Current Business Related Legislation Pending Signature in California

Mendocino Management Supports the Expansion of Paid Sick Days in California in SB 616.

The bill to increase paid sick days from 3 to 5 annually in California is a progressive step towards ensuring worker welfare and public health. Contrary to the claim of it being a “job killer,” such a policy can instead enhance productivity and reduce employee turnover. According to a 2012 report by the Center for Economic and Policy Research, providing paid sick days results in savings for businesses due to reduced worker turnover and a decrease in the spread of illnesses at the workplace (Smith & Kim, 2012). Reducing illness spread not only safeguards the workforce but also limits the risks to customers, thus preserving a company’s reputation.

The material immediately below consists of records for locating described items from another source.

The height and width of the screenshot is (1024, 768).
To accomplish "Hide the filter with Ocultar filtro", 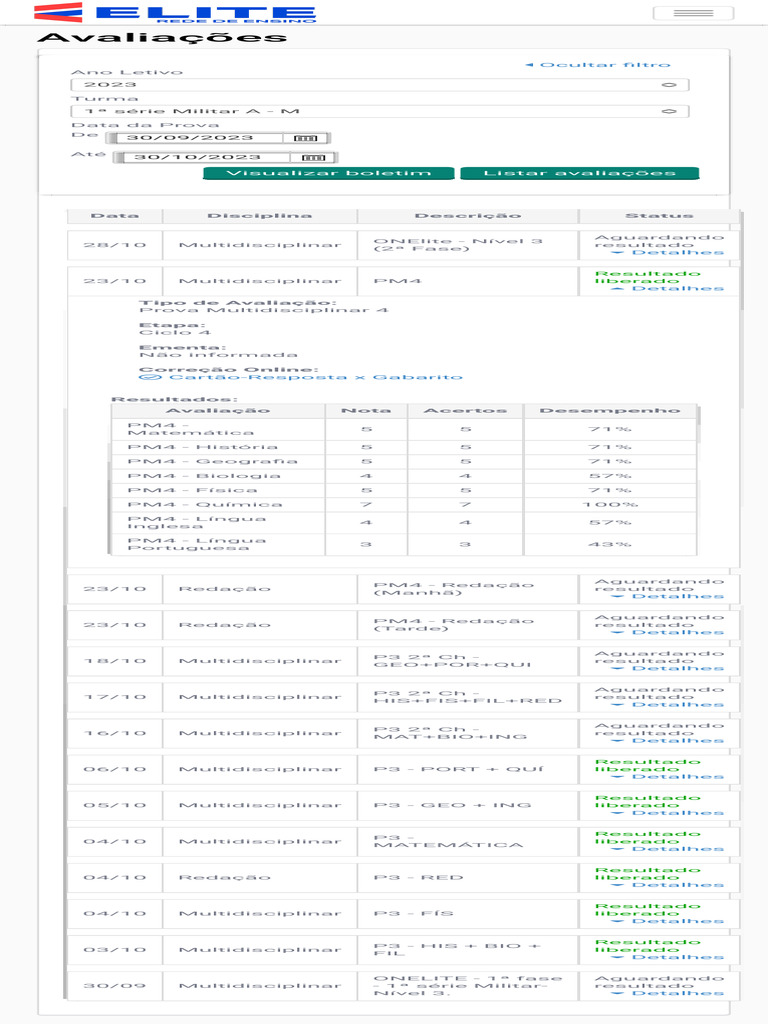I will (x=598, y=65).
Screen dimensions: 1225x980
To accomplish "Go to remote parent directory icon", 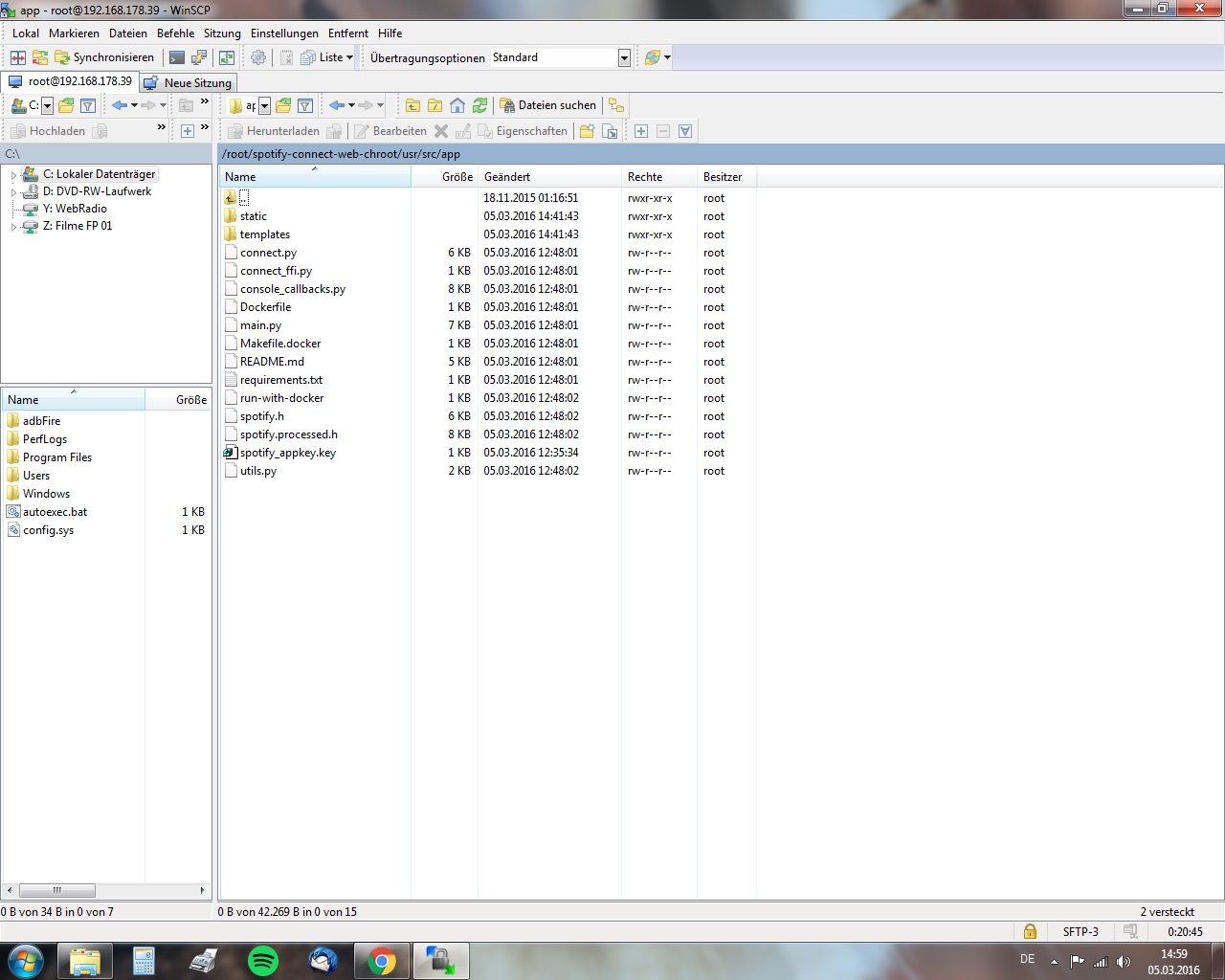I will click(x=413, y=105).
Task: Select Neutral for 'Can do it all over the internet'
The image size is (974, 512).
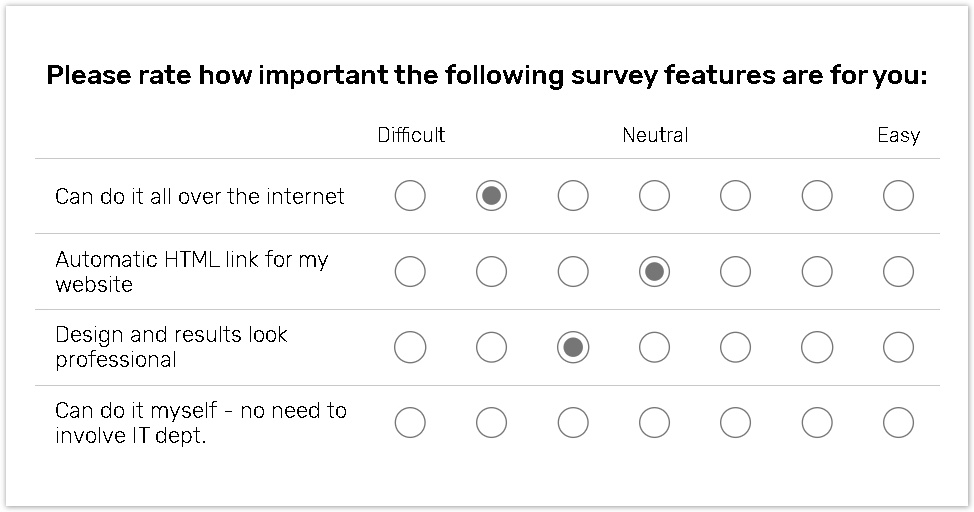Action: tap(654, 196)
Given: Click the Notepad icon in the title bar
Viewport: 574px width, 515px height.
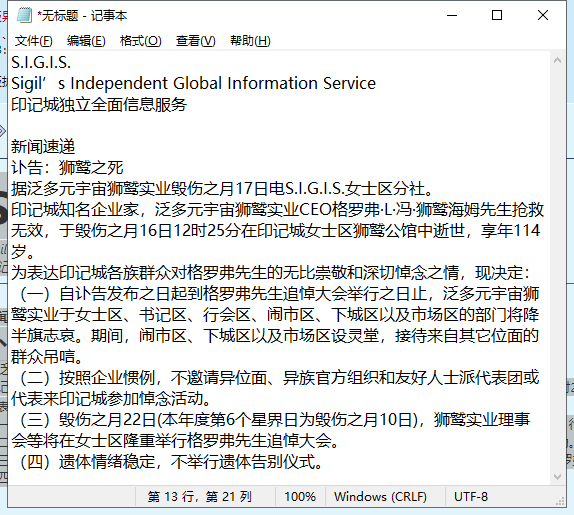Looking at the screenshot, I should (25, 15).
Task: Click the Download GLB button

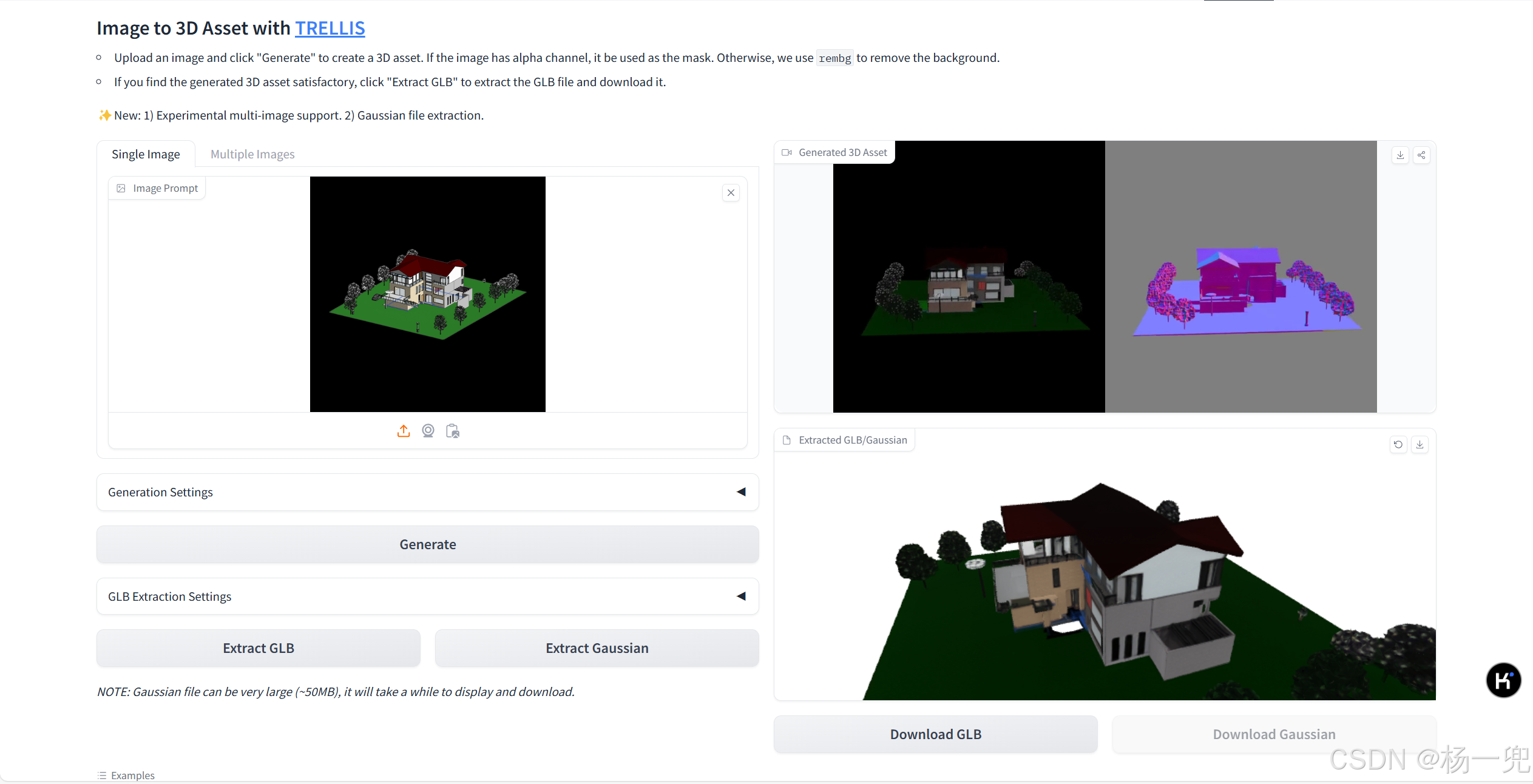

Moreover, a study by the Institute for Women’s Policy Research found that providing paid sick days can lead to net savings for businesses. Such savings, they contend, come from reduced job turnover, minimized spread of illness, and improved productivity overall (Drago & Miller, 2010). It’s vital to recognize that employee well-being directly impacts the success and sustainability of a business. Expanding paid sick days is not about handouts; it’s about recognizing the value of a healthy, motivated workforce.

Mendocino Management believes that group think and party  politics are more at play in attacking this than actual policy debate. One week per year for paid sick time is not an undue burden to businesses, and if they operated in any other Western country not named the United States that number would be double. One week is just one week. If an employee is worth their pay for 51 straight weeks, then the 52nd should be available for sick time, the unforseen, and family care. 

Mendocino Management Supports Vetoing Unemployment Insurance for Striking Employees Under SB 799

While the heart of legislation often aims to protect employees, the bill that would require employers to pay for unemployment insurance for striking workers doesn’t align with the principles of fair play. At its core, a strike is a voluntary action taken by unions and employees, as they choose to walk away from their job temporarily to negotiate better terms. If employees decide not to work, then it seems unreasonable for employers to bear the financial burden of that choice through unemployment insurance.

Unemployment insurance is typically designed for individuals who lose their job through no fault of their own, such as in layoffs or company shutdowns. However, when workers decide to strike, they are intentionally choosing not to work. Therefore, it doesn’t stand to reason that employers should subsidize this choice. Instead, it should be the responsibility of unions, which often have strike funds to support workers during such times, or the workers themselves.

The governor of California should veto this legislation, as it places an unfair burden on employers for a decision they didn’t make. The principle of choice and consequence should guide our legislative choices, ensuring fairness and accountability at all levels. This is bad for business.